Birch as habitat and food provider
Birch has a very important role as a habitat and food provider supporting other organisms and together the two tree Betula species have an impressive tally. They support at least 334 herbivorous invertebrate species, more than any other native tree apart from oak and willow (Kennedy & Southwood 1984). The presence of so much insect life naturally makes the trees highly attractive to birds. The leaves in spring and in autumn carry a large population of aphids, the first crop of which supports nesting tits and warblers. The autumn aphid crop builds up the fat reserves of adult warblers for their migration.
The often abundant seeds are sought by finches and by a wide variety of other small seed-eating birds including blue tits (Mitchell 1996). Browsing of saplings and seedlings is an important cause of both mortality and modification of birch tree growth. Trees can respond to mechanical damage by producing longer shoots, which favour the escape of the growing points to heights above the reach of the browsing animal. Birch leaves also respond to insect herbivory by increasing their phenol and tannin content, which renders them much less palatable (Atkinson 1992).

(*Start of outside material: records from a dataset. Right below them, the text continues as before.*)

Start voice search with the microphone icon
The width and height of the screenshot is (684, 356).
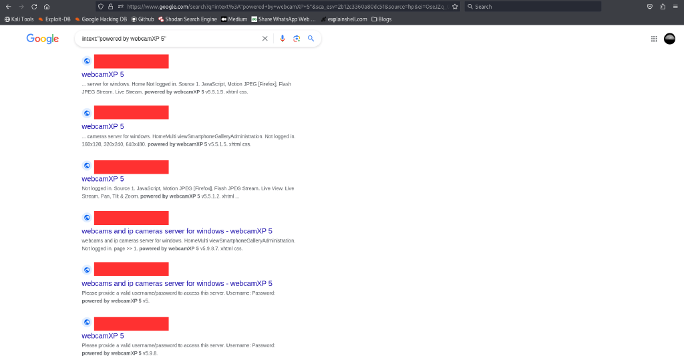pyautogui.click(x=282, y=39)
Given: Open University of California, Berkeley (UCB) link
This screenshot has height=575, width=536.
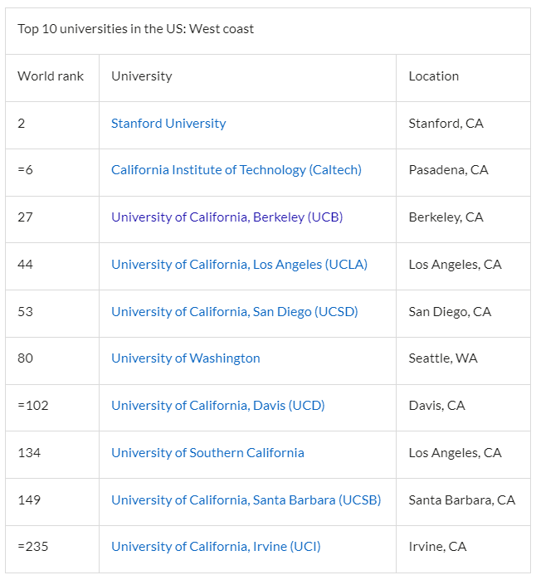Looking at the screenshot, I should click(227, 217).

Fungal, lichen and bryophyte associates
Apart from the mycorrhizal fungi vital for the establishment and subsequent nutrition of the tree (Mason et al. 1984), the fungal associates of birch include one of the most familiar gall-forming species, the witch's broom. These structures, often quite numerous on individual trees, are a tight proliferation of shoots caused by attack on a shoot apical bud by the ascomycete Taphrina betulina on B. pubescens, and T. turgida on B. pendula (Milner 1992; Ingram & Robertson 1999, p. 103).

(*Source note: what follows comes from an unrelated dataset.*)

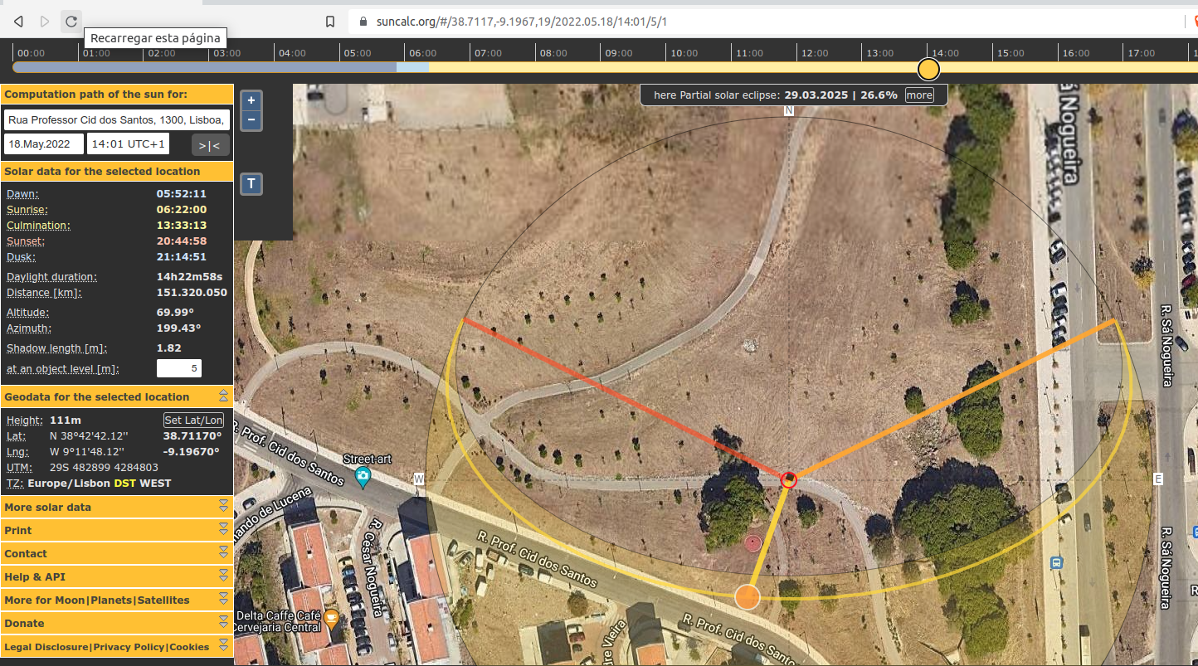The image size is (1198, 666).
Task: Toggle map type with T button
Action: 251,184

Being relatively short-lived and having very acidic bark, the tree birches support just 93 forms of lichen, a total which ranked it eighth among native trees in the British Isles in this respect after the tree willows and hazel (Rose 1974). Subsequently, however, Coppins (1984) listed no less than 235 species of lichens and 58 bryophytes (mosses and liverworts), growing as epiphytes on Betula in the British Isles. The greatest lichen development on birches was found in Scotland for a variety of reasons, not least of which was the lesser degree of sulphur dioxide pollution (Coppins 1984).
Names
See my Betula pendula account.
Uses
See my Betula pendula account.
Threats
Evidence from Britain suggests that both our native birches may be susceptible to leaf and possibly stem diseases caused by Phytophthora ramosum. Birches are not at the present moment in any conservation danger themselves, but as the fruit is so very mobile and invasive, they can become 'woody weeds' in fens, bogs and heathland. Control is expensive and very difficult to achieve.